WHAT THE EXERCISE ASKS: Retype, word for word, the part of the opinion passage below that opens with the words containing "I don't care" and closes with "alternative fuel sources.".

SOURCE PASSAGE:
>> START
CNN contributor Hilary Rosen said it best in a column today. I urge you to read it, and please, come November, do not give the Republicans another four years. They have done enough damage in the last eight, haven't they? Obama will do just fine. Plenty of solid presidents have started with minimal experience, and just because you have experience doesn't make you a good president!

I don't care about how Sarah Palin or John McCain take care of their families. I care about how their policy choices affect my family and millions of other Americans.

McCain and Palin get their health insurance paid for by the government (hers in Alaska and his in Washington). Yet they oppose giving the nearly 46 million uninsured Americans the same access to affordable health care.

John McCain's kids don't have to worry about paying for college. Yet he has opposed every single education support program to help others.

McCain and Palin say they will stand up to oil companies. Yet the only energy policy they support gives millions of dollars in tax breaks to oil companies to do more drilling and he has opposed every piece of federal legislation to explore alternative fuel sources.

McCain and Palin say they will revamp how Washington does business. Yet his campaign is filled with lobbyists and she has cooperated with Sen. Ted Stevens in funneling federal money for useless projects in Alaska for years. And McCain and Palin have no solutions for Americans worrying about their jobs in a fragile economy.
>> END
RECORD SET:
>> START
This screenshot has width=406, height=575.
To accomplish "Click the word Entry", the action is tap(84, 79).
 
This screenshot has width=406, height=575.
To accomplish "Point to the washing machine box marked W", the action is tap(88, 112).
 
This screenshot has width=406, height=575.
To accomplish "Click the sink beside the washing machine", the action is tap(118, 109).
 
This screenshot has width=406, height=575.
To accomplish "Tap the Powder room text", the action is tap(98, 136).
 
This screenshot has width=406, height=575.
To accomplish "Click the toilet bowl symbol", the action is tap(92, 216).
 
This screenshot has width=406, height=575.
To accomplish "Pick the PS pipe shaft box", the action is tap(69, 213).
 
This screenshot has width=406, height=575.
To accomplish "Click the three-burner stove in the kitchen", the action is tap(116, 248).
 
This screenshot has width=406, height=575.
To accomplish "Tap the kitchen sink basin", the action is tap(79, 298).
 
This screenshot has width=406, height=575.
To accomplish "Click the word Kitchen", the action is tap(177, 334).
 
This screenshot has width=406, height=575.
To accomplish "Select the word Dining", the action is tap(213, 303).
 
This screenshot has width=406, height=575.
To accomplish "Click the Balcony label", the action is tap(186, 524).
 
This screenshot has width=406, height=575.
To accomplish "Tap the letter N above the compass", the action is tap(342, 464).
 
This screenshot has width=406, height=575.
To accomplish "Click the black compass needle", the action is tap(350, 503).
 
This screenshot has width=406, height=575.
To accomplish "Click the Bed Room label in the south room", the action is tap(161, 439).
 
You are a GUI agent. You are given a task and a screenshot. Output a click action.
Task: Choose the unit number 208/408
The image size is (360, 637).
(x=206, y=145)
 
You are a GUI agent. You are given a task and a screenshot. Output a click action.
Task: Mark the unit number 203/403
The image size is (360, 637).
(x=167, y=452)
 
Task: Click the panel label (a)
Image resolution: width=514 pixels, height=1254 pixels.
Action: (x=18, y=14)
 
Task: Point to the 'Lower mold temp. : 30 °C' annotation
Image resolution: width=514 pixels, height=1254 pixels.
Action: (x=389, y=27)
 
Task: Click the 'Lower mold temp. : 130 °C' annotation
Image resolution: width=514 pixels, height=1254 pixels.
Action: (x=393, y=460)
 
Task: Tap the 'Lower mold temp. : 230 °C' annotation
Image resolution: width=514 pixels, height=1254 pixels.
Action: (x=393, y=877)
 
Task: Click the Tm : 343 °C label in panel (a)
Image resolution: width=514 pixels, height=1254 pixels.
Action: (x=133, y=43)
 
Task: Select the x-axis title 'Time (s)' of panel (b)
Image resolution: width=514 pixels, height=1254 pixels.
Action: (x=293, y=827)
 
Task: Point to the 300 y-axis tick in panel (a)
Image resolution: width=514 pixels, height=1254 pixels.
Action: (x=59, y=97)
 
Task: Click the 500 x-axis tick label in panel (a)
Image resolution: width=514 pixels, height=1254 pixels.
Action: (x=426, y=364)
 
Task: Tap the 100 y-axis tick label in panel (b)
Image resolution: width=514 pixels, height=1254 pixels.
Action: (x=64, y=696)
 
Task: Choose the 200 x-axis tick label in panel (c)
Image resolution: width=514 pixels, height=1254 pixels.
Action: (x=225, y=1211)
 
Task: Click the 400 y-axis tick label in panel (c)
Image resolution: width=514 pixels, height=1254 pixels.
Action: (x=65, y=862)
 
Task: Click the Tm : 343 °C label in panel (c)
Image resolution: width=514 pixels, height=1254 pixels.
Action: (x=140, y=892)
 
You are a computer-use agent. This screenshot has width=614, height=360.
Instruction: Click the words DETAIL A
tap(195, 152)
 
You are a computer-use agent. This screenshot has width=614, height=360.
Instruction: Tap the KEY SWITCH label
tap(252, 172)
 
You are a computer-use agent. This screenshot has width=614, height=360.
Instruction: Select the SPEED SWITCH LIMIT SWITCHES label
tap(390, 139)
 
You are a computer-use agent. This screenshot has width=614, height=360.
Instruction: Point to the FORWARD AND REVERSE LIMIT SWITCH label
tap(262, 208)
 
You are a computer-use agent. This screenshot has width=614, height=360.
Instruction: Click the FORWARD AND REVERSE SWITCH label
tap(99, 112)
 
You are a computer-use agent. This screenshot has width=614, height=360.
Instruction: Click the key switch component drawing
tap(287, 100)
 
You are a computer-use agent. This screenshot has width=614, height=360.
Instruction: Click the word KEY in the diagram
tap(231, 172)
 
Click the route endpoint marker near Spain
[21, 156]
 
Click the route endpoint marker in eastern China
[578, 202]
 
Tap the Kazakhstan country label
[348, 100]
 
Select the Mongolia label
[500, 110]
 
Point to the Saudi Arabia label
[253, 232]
>> END
FINAL RESULT:
I don't care about how Sarah Palin or John McCain take care of their families. I care about how their policy choices affect my family and millions of other Americans.

McCain and Palin get their health insurance paid for by the government (hers in Alaska and his in Washington). Yet they oppose giving the nearly 46 million uninsured Americans the same access to affordable health care.

John McCain's kids don't have to worry about paying for college. Yet he has opposed every single education support program to help others.

McCain and Palin say they will stand up to oil companies. Yet the only energy policy they support gives millions of dollars in tax breaks to oil companies to do more drilling and he has opposed every piece of federal legislation to explore alternative fuel sources.